We are soon to upgrade digital signage across various museum sites, and my role has been to develop the various software mechanisms to gather and display the data for our prototypes. This is a brief post about how our prototype currently works. As a bit of background our legacy signage is based on flash which, although pretty and robust under certain circumstances, has several limitations making it no longer a valid option.
The software would be used by both museum staff wishing to publish events, and users who need to access information about the timings and locations of events. We also have other uses such as those wishing to display messages from sponsors or front of house staff.
Because we already use the Events Module of the KE EMu Collections Management Software to manage the exhibition object and multimedia workflow, most of the data we wanted to publish to the signs already exists as event records – so we just needed a way to publish this straight from EMu. I developed a PHP API which returns a JSON list of events (title, description, dates, etc.) which can be accessed over Wi-Fi (hopefully!). To make the system more robust we also wanted the data and images to be held locally on the digital signs, so we also needed another way to send and store the data. I adapted the API to also save the events list to a file which could be stored locally on the signs to achieve this. Similarly for the multimedia this also needed to be saved locally in case of the Wi-Fi going down. To make life easier for staff we have commissioned a new tab in EMu specifically for digital signage – this brings together just the fields used to manage and display sign data, but it also means we can harness records that already exist in the system, in keeping with the ‘Create Once, Publish Everywhere’ ethos.

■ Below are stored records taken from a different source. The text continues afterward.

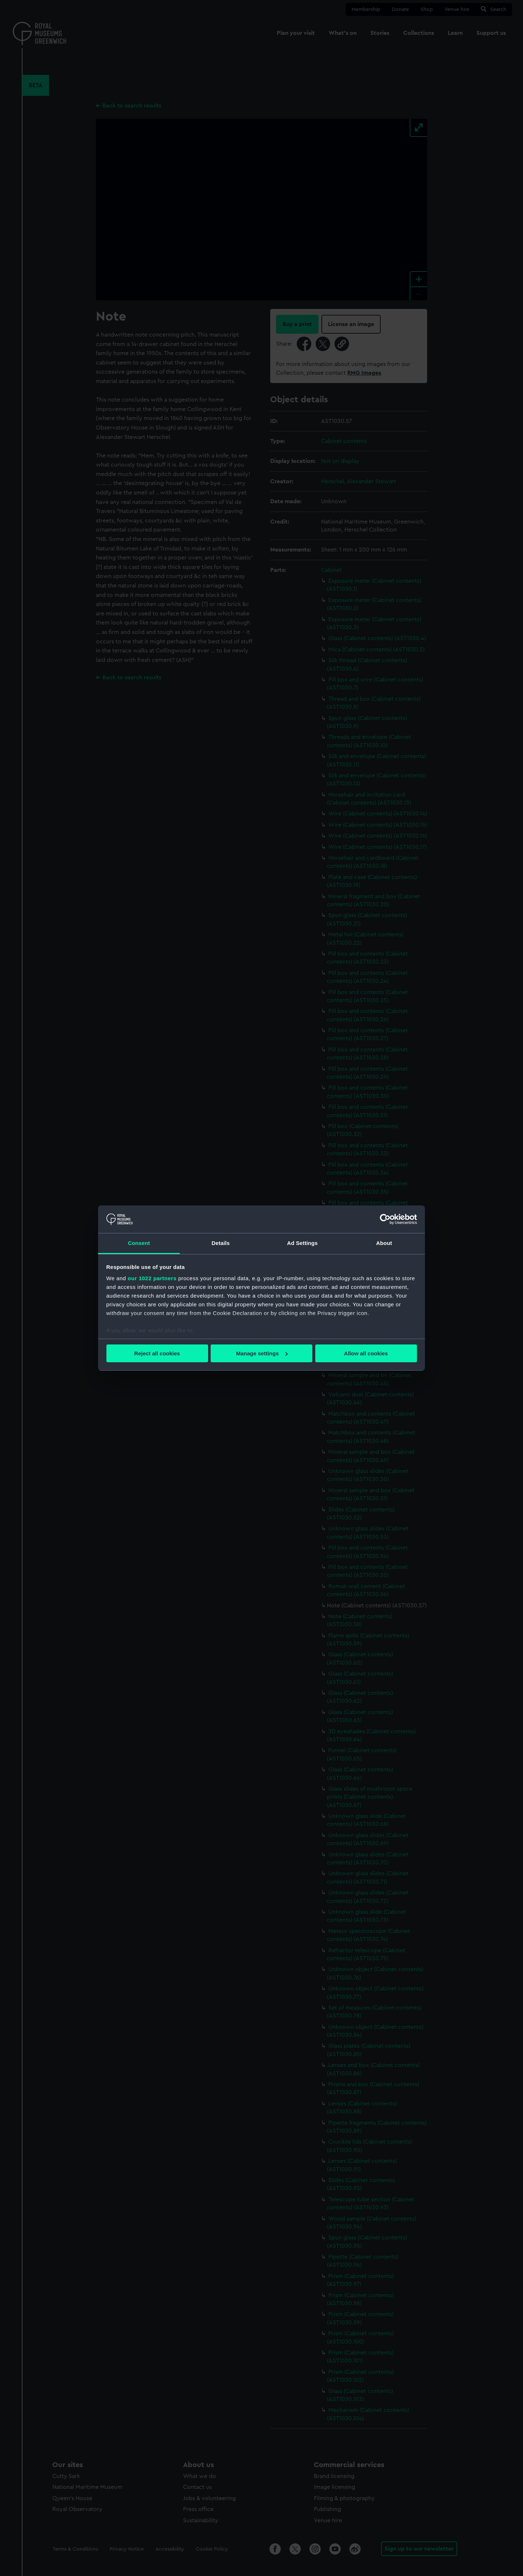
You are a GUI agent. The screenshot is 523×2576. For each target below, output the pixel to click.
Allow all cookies (366, 1353)
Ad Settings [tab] (302, 1243)
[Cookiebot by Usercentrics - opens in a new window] (385, 1219)
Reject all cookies (157, 1353)
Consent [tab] (139, 1243)
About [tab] (384, 1243)
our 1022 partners (152, 1278)
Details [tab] (221, 1243)
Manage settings (262, 1353)
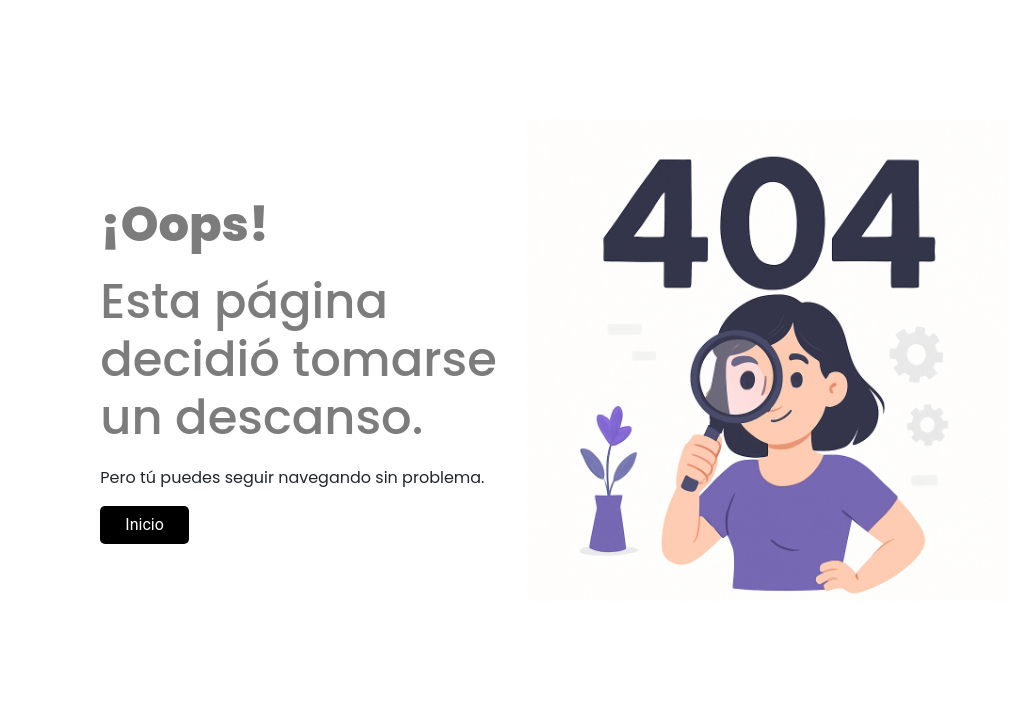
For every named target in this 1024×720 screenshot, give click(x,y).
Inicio (144, 524)
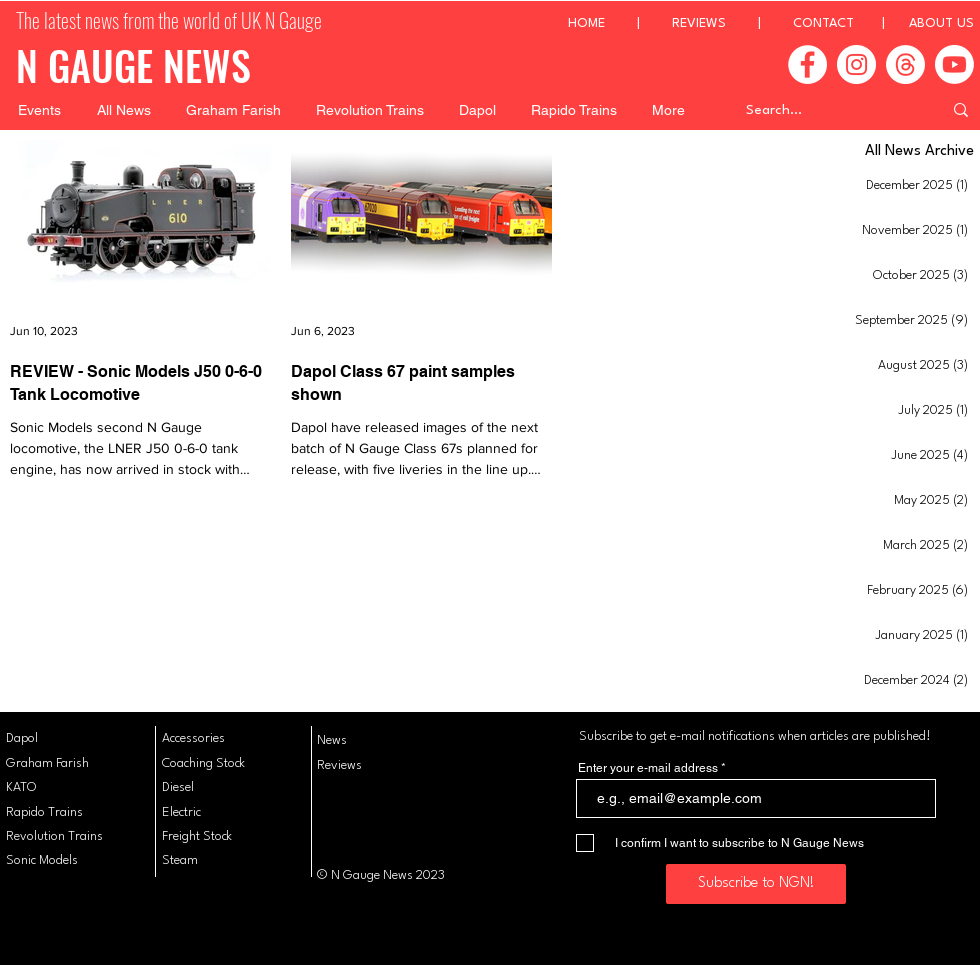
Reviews (339, 765)
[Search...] (829, 110)
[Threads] (905, 64)
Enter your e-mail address (648, 768)
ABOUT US (941, 23)
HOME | (620, 23)
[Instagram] (856, 64)
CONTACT (823, 23)
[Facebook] (807, 64)
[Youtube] (954, 64)
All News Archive (919, 151)
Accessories (193, 738)
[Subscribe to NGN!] (756, 884)
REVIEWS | (732, 23)
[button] (39, 110)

Additionally I also wanted to open up other options for source data to go to the signs, for staff that would not normally have access to our collections database, so I developed an API in Google application script to allow us to manage and publish data using a Google Docs spreadsheet, if needed.
We needed a mechanism to transfer the application and its content over to the signs to be held locally. Our digital team were experimenting with Ubuntu for the sign OS so I built the data loader engine using Linux shell scripts. These scripts would download a zipped version of the software on power up, and unzip the files. This would also allow us to carry out upgrades to fix bugs and improve the design during testing. I decided to use a switch, contained in a settings file which could be used to control whether the whole sign application got updated, or just the images and text to be displayed. This way I can update signs individually for testing new releases. These settings would also control which mode the sign was in – so we can specify landscape vs portrait, or which museum building the sign was in so the branding could be adjusted. This settings file would have to live outside of the main application in order for us to use one app for all signs, and this process would need to be documented in the installation instructions.
So, the update scripts had logic for upgrading, or updating the sign data as well as some failsafe code in case of only a partial download or no internet connection. The various update scripts were controlled by a master script which would be set to run each time the sign was powered on, and this would also start Chrome in full screen kiosk mode with the various parameters for local file access and other bits.
I used Chrome Dev tools to build the front end, working from a design supplied by our in house team. As the signs are pretty large and tall the Chrome screen emulator helped to get the proportions right. We decided not to go with a responsive design because tests had already showed problems with css media queries when connecting to digital screens, also there was not any use cases for small screens, and again our framework makes different designs easy to implement in the same app. The main issue so far with the designs is not knowing how many events records there will be on any one day, and so we don’t yet know if we will have to scroll / rotate the records, or if we will have trouble filling all the slots. For testing though I added some code to beef up the records in case there were not enough to fill each entry. The html was fairly simple – just a table and an image, but this was getting created from the source data using Underscore, a prerequisite of Backbone. The designs also specified images to fade in and out on rotation to represent the events, but not all events would have images, so I used a separate template and Backbone collection for images – this means the system won’t crash if not all events have images, (unlike our legacy flash software).
To work with team digital to refine and test the installation process, and see what our users think.